** The data follows **
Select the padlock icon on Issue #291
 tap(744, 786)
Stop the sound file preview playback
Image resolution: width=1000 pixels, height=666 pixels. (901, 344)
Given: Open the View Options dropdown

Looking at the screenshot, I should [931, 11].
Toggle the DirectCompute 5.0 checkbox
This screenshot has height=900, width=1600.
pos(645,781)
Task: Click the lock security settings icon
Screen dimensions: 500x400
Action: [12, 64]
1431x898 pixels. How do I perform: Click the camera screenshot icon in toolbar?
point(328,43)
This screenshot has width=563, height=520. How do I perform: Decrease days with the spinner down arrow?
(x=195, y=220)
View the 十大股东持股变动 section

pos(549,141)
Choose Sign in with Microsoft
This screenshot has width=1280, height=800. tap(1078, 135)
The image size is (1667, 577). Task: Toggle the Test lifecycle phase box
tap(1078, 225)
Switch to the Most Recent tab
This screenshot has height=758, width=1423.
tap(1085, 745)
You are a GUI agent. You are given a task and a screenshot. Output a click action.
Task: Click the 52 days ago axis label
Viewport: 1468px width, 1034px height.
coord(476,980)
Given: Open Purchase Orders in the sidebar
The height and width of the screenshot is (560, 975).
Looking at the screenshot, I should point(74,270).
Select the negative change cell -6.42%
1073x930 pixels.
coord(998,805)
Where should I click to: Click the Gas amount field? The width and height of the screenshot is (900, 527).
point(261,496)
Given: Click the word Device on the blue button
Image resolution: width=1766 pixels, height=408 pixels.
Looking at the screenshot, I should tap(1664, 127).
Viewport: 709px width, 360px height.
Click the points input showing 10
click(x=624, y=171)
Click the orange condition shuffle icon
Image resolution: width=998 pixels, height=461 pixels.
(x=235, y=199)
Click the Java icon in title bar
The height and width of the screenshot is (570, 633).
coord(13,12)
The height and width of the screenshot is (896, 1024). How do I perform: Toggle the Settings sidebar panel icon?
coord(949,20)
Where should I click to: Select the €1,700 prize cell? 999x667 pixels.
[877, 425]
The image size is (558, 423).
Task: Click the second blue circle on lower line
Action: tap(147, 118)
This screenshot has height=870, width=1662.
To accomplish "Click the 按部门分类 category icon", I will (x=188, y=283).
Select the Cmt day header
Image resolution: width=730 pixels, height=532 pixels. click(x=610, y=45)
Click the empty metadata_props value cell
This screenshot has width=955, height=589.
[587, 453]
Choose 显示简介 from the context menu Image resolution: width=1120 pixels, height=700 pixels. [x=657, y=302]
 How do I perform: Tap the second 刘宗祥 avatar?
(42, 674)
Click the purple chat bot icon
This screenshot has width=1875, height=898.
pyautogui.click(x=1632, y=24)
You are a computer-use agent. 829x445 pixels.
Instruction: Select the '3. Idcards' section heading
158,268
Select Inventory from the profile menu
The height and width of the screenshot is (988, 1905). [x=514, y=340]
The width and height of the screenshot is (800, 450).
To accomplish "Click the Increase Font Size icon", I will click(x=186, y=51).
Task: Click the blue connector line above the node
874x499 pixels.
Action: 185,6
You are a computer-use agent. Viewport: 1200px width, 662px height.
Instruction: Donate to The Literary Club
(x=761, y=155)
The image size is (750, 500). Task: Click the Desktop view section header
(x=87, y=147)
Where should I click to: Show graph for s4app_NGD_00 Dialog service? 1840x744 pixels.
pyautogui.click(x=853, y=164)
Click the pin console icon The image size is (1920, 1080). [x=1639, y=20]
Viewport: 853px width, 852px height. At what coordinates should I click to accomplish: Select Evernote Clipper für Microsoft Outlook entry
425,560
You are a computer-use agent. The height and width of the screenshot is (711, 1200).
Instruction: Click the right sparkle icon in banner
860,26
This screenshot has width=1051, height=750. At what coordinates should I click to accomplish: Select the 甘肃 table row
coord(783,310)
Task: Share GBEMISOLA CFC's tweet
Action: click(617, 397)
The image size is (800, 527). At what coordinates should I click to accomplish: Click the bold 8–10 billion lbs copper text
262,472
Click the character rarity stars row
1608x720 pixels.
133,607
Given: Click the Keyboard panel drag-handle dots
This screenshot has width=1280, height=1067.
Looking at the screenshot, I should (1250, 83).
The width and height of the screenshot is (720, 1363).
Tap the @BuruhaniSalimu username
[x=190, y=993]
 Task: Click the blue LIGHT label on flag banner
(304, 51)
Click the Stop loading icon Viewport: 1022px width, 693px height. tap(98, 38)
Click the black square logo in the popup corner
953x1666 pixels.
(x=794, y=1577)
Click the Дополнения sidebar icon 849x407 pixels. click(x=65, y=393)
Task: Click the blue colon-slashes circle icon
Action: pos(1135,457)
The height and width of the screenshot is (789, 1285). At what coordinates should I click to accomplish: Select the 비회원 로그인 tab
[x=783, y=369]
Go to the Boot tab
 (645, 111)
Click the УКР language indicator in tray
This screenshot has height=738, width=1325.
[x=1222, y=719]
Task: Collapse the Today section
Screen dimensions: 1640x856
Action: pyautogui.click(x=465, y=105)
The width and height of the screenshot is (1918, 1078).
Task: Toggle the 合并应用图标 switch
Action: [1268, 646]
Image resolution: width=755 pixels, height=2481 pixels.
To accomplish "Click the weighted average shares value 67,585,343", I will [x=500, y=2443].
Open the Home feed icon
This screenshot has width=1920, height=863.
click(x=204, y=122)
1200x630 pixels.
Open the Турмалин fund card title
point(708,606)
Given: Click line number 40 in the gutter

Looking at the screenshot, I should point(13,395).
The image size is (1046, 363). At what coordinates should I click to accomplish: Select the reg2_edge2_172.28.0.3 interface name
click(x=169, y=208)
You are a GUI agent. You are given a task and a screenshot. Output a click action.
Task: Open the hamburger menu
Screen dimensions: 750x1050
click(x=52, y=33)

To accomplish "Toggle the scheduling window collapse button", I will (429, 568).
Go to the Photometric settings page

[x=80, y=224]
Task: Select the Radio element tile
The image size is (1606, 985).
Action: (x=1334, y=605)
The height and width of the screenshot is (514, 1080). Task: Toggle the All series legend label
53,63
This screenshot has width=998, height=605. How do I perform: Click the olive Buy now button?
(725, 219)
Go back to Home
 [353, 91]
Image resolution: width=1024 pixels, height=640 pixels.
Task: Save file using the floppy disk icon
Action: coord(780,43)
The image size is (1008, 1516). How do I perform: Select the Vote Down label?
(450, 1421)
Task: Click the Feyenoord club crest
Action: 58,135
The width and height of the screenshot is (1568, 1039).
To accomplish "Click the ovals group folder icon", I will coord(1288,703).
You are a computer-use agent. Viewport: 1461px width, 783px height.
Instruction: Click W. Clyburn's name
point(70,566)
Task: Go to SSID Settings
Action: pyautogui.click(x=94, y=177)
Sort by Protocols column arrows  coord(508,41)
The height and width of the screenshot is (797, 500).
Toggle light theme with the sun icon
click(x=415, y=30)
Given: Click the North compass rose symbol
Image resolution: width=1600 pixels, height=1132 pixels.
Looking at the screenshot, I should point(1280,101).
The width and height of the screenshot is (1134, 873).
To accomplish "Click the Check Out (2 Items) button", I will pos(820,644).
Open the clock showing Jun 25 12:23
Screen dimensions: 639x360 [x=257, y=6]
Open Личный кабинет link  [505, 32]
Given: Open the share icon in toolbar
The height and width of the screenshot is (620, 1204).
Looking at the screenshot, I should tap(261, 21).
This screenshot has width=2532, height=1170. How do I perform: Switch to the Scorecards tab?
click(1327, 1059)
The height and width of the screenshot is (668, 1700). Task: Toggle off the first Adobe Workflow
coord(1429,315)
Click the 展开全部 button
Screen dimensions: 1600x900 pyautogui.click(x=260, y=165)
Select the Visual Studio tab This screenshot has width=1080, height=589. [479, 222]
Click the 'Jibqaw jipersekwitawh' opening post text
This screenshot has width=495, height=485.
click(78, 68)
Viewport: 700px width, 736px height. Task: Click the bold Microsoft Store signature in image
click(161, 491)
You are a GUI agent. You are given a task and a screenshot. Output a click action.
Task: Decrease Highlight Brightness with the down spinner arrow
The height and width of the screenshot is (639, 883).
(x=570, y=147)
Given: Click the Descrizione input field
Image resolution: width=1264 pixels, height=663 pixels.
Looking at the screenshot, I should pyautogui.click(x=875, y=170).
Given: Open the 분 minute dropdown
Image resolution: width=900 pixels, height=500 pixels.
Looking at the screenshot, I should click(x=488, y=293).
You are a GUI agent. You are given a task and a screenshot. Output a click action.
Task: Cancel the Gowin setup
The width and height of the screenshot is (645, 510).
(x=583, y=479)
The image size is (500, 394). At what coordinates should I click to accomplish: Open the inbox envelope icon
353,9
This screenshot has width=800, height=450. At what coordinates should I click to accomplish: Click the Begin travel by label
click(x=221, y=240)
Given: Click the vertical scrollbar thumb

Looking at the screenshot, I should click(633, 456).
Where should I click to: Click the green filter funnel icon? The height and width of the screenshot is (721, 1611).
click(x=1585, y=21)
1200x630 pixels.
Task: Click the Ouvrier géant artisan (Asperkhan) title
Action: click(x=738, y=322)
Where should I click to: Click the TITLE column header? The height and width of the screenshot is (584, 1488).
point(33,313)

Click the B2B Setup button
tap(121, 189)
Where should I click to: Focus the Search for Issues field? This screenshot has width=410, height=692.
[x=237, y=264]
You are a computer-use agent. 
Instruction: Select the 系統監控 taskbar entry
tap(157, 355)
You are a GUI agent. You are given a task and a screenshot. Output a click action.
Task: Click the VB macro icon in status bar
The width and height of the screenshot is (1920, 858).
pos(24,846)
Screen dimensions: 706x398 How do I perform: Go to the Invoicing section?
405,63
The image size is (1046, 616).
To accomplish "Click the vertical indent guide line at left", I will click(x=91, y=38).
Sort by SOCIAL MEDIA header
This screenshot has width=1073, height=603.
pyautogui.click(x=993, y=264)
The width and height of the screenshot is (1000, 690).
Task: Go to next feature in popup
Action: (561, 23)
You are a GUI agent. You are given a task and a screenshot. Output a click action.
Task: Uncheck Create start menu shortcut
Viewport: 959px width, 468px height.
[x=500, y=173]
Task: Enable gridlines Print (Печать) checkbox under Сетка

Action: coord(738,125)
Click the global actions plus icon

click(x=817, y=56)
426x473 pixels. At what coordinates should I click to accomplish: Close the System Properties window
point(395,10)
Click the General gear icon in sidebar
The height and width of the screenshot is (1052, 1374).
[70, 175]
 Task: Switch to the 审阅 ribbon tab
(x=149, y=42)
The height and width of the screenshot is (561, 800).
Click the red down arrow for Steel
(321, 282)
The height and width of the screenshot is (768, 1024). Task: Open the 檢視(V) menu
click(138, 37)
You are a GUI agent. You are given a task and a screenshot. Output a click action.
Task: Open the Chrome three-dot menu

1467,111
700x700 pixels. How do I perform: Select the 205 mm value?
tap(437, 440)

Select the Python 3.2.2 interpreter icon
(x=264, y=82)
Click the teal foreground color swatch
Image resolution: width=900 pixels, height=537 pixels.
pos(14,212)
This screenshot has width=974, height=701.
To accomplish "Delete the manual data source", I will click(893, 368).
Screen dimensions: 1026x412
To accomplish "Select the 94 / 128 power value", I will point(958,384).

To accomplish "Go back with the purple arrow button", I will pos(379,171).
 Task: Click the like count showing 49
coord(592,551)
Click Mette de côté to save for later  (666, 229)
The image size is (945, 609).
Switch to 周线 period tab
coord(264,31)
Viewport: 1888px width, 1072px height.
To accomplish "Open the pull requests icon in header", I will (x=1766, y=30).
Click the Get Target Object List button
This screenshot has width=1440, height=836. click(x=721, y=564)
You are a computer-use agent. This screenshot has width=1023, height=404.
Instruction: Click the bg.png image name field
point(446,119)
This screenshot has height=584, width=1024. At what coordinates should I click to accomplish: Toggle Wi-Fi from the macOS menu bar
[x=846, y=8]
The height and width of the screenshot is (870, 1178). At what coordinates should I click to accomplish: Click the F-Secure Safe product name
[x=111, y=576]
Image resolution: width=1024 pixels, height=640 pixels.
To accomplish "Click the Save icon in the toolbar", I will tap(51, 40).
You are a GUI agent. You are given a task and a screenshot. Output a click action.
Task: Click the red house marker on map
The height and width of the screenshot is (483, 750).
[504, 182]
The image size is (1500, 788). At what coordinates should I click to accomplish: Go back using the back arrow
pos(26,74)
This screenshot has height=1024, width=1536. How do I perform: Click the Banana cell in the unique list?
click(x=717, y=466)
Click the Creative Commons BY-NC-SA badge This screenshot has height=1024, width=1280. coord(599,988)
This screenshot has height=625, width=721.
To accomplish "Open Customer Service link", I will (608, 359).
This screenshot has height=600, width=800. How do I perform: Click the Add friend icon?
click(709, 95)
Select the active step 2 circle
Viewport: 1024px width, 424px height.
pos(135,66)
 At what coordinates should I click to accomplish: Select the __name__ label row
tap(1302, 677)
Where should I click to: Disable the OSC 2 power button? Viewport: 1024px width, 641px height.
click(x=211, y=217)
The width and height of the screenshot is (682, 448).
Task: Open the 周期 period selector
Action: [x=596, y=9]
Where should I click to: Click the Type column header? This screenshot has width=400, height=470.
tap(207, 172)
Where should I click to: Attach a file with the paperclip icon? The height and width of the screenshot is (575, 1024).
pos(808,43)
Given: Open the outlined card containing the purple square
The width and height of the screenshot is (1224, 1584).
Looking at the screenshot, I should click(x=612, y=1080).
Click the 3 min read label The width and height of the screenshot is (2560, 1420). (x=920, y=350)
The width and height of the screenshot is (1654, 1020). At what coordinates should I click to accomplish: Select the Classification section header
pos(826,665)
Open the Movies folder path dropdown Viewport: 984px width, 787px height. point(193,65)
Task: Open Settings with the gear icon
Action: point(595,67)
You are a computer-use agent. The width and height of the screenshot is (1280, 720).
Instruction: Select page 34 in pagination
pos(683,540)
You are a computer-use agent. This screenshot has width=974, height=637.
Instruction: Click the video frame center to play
** End of The data **
Task description
Scan the data for the string "link" and copy each line in which it occurs.

Written reply
Open Личный кабинет link  [505, 32]
To accomplish "Open Customer Service link", I will (608, 359).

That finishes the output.